I made a two-tier cake for my dad’s 80th birthday last month. But this post isn’t about how much he loved it (which I’m sure he did, even though crusty, conservative Teochew men like him don’t often express their feelings), or how much my relatives loved it, or how my 23-month-old daughter E wolfed down an entire slice all by herself, this being her very first taste of her mother’s baking (we decided that we’ve deprived her the sinful joys of fat and sugar for long enough).
No, this post is about the miracle of how I even managed to make the cake in the first place.
You’ve been fooled if you think that I stopped baking over the past five months because I’m pregnant and that my apartment was under renovation. Friends, there was actually a more sinister, diabolical force at work – my husband Z.
Let me put it this way. I am married to a man who has turned my pregnancy into an oppressive in-house military camp. Much like how life in the army barracks is governed by an inexplicable set of rules that makes sense only to the sergeant who created them, so is my life ever since Z knocked me up.
Here is Z the Pregnancy Nazi’s edict:
I cannot eat instant noodles or canned soup. Zero nutrition.
I cannot eat sausages. You don’t know what goes into them.
I cannot stand near the microwave oven, let alone eat anything that has been microwaved. He gave me the reason but it was so deep it slid right over my head.
I cannot carry my 11-kg daughter. Too taxing.
I cannot reach my arms up to take anything that is taller than me. I could overstretch.
I must flee at the slightest whiff of cigarette smoke, paint, detergent or fumigation (but strangely, his noxious farts are okay).
I cannot shower in the bathtub. I could slip and fall.
Every other day, he will check if I have been faithfully taking my dietary supplements. Every time I eat an apple, or any produce that may have come in contact with pesticides, he asks sternly: “Did you wash it?”
A few weeks ago, in a haze of renovation fever, I returned to my apartment with our maid so she could glue on a piece of laminate in the kitchen. I only supervised; I didn’t do any of the work. But when Z found out that I was actually within sniffing distance of glue for 15 minutes, he refused to talk to me for one full day.
So go ahead, ask me if I’ve been baking. And I’ll roll my eyes and tell you: “And incur the wrath of Lord Z?” No, I have not been baking. Because I don’t want to whisk an egg and have him scold me for potentially breaking my hip, thereby making childbirth more difficult. I have not been baking. Because I don’t want to sift flour only to have him accuse me of triggering premature labour.

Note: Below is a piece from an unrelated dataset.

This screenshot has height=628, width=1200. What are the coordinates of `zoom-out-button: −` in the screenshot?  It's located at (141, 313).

But I had a rare reprieve last month as my dad’s birthday approached. He was turning 80, a grand, celebratory milestone by any standard, and I wanted to bake him a cake, something I had never done before. It was a proposition that even Z, a complete softie when it comes to parents and family, could not turn down.

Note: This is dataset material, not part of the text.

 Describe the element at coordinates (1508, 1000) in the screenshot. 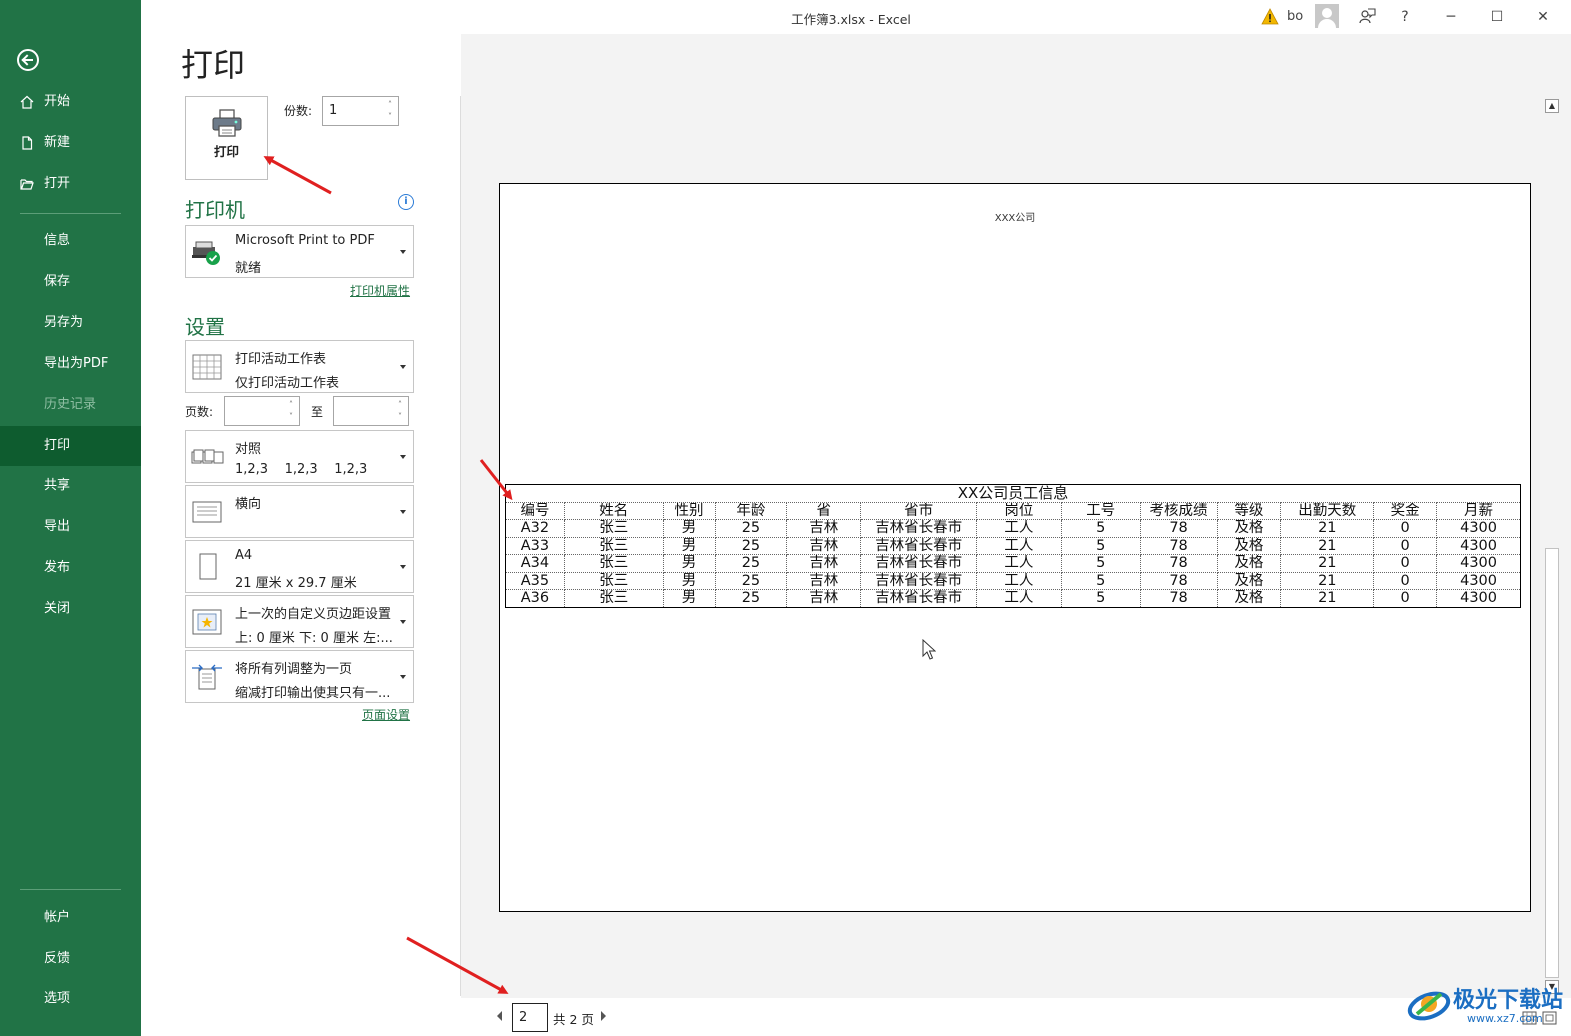

I see `watermark-name: 极光下载站` at that location.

So I baked the butter cakes in my spanking new 90-cm Ariston oven back in my apartment (more about my wonder oven in another post), then completed the frosting (whipped cream with mascarpone cheese) and decorations (strawberries, raspberries and blueberries) at my parents’, where a party for 30 relatives was to be held.
The cake was a hit. Dad’s four grandchildren helped him blow out the candles, and a photo of that moment now serves as wallpaper in his iPod, our birthday gift to him. I’m just glad that Z the Nazi didn’t deny me the pride I now feel for making the cake. Because if he did, I would summon some of this watermelon belly and heavy-artillery papaya boobs to unleash some major Allied forces on him. Ker-pow!